Render every line of the data below as a Markdown table with the columns Row and Line, numbering the rows and skipping blank lines. Keep the pictures out of your answer.

start Exercise inputs

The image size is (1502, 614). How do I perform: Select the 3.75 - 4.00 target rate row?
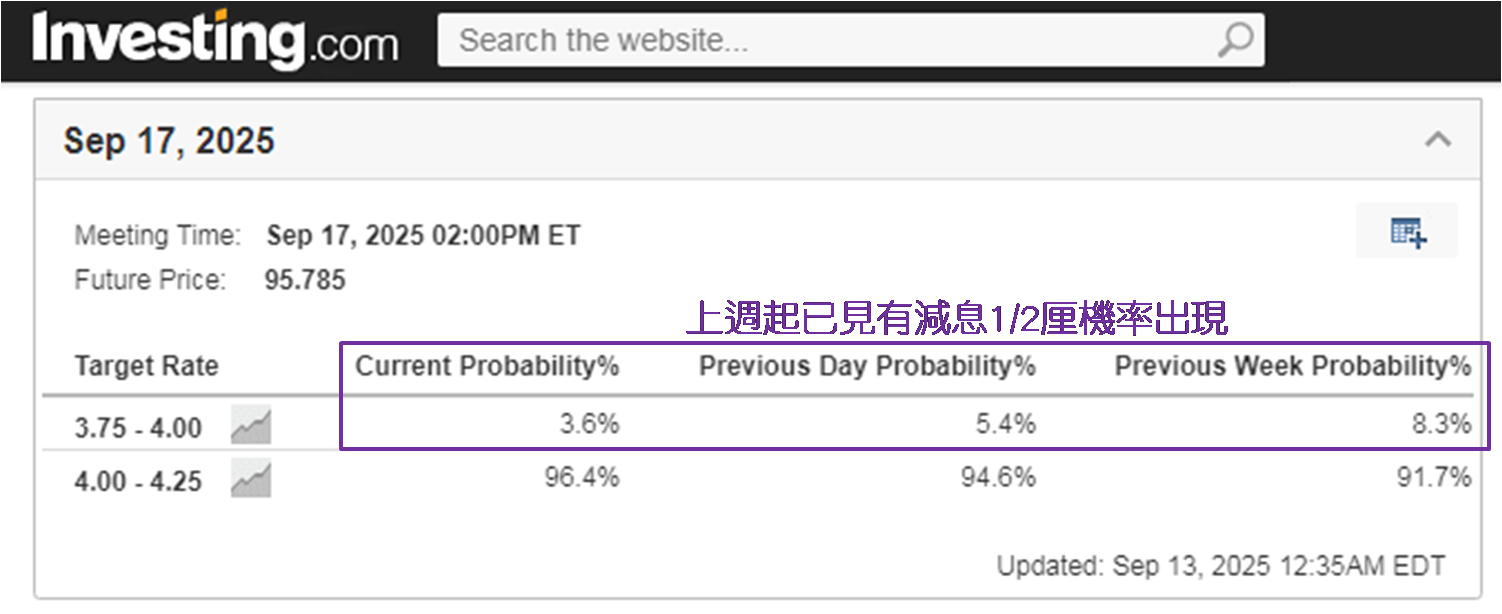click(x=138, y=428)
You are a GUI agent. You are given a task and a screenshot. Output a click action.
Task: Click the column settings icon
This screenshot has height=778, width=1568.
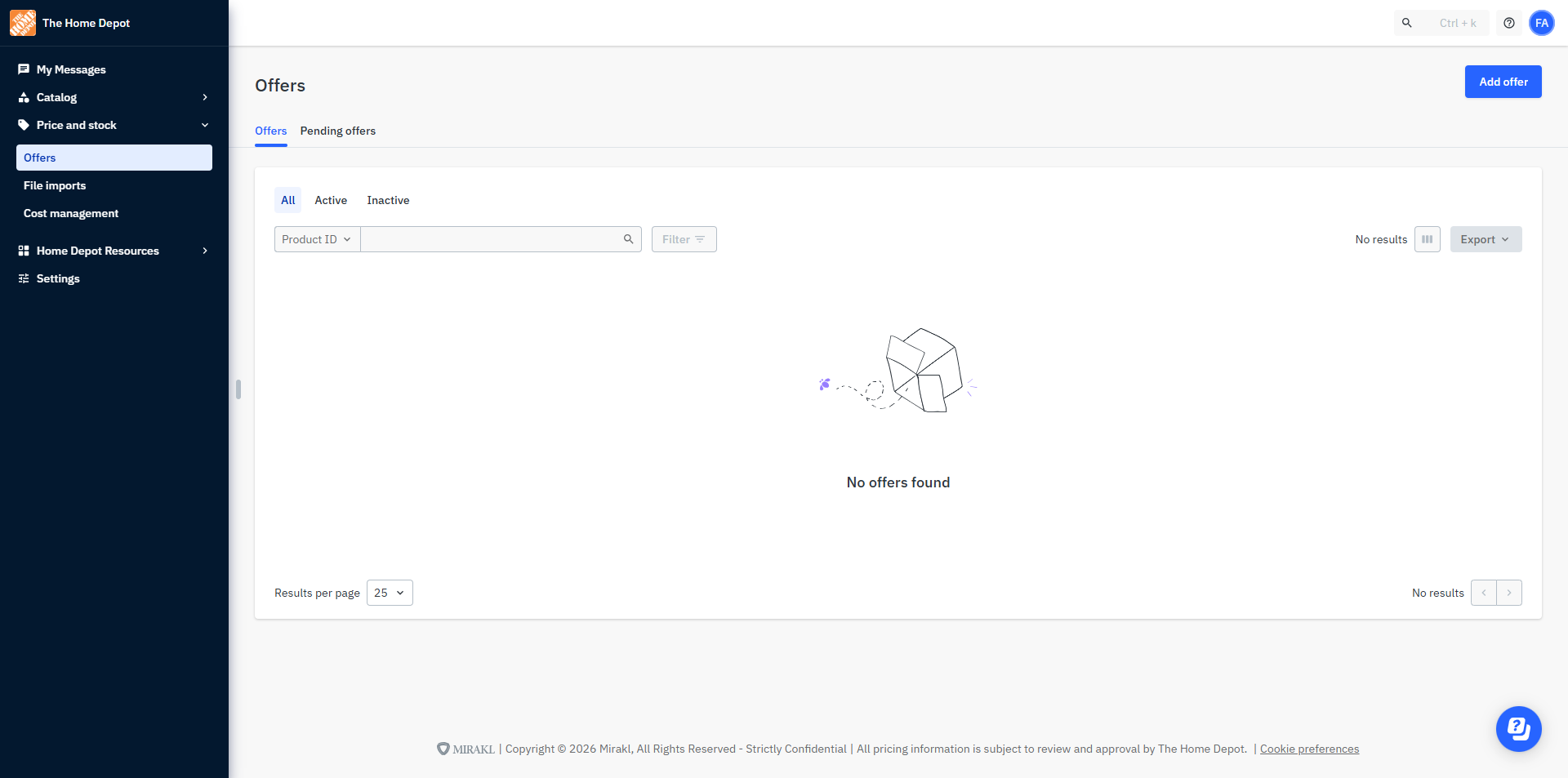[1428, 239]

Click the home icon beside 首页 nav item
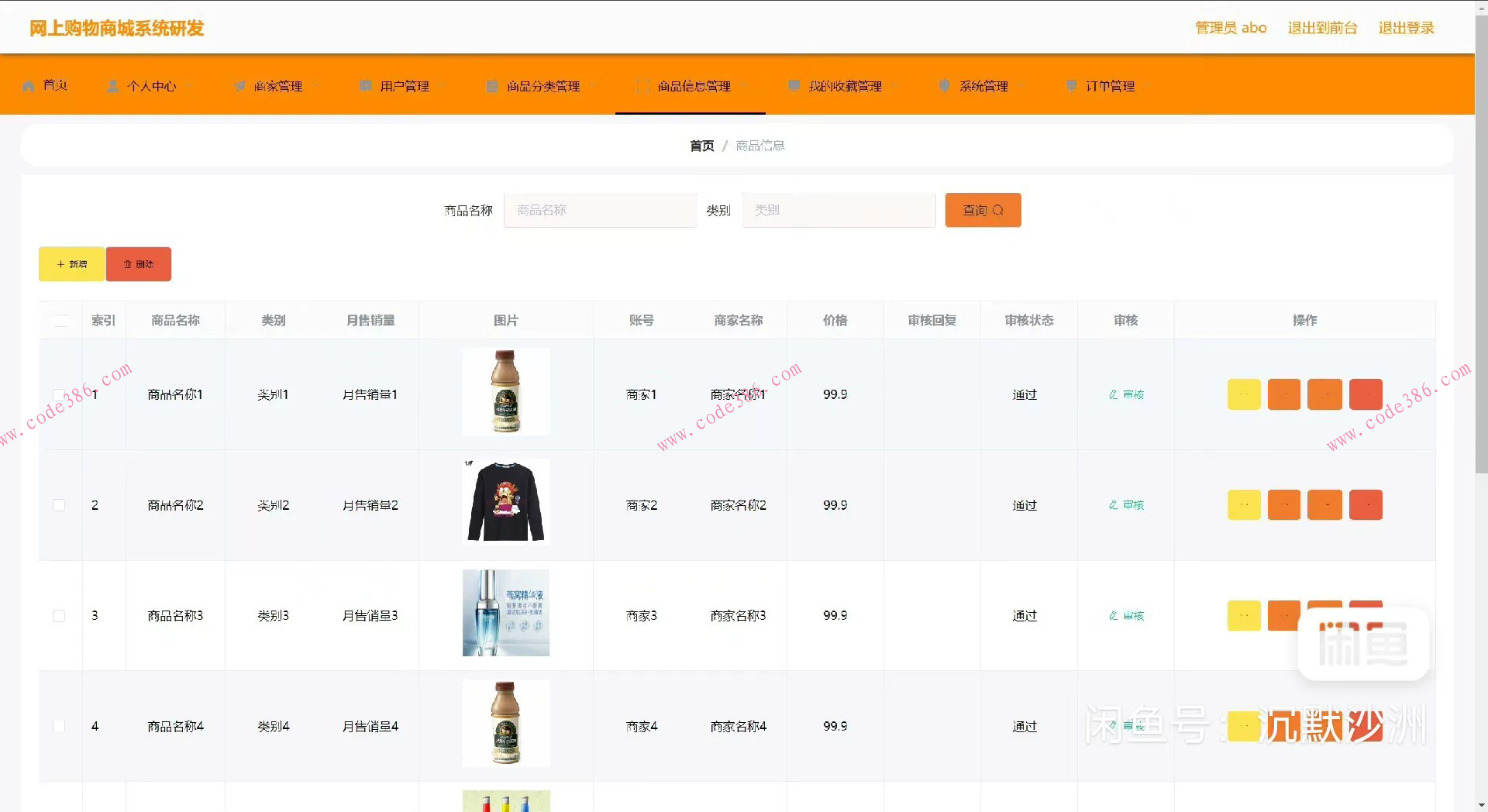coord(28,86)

end Exercise inputs

Worked solution
| Row | Line |
|---|---|
| 1 | The image size is (1502, 614). How do I perform: Select the 3.75 - 4.00 target rate row? |
| 2 | click(x=138, y=428) |
| 3 | You are a GUI agent. You are given a task and a screenshot. Output a click action. |
| 4 | Task: Click the column settings icon |
| 5 | This screenshot has height=778, width=1568. |
| 6 | [1428, 239] |
| 7 | Click the home icon beside 首页 nav item |
| 8 | coord(28,86) |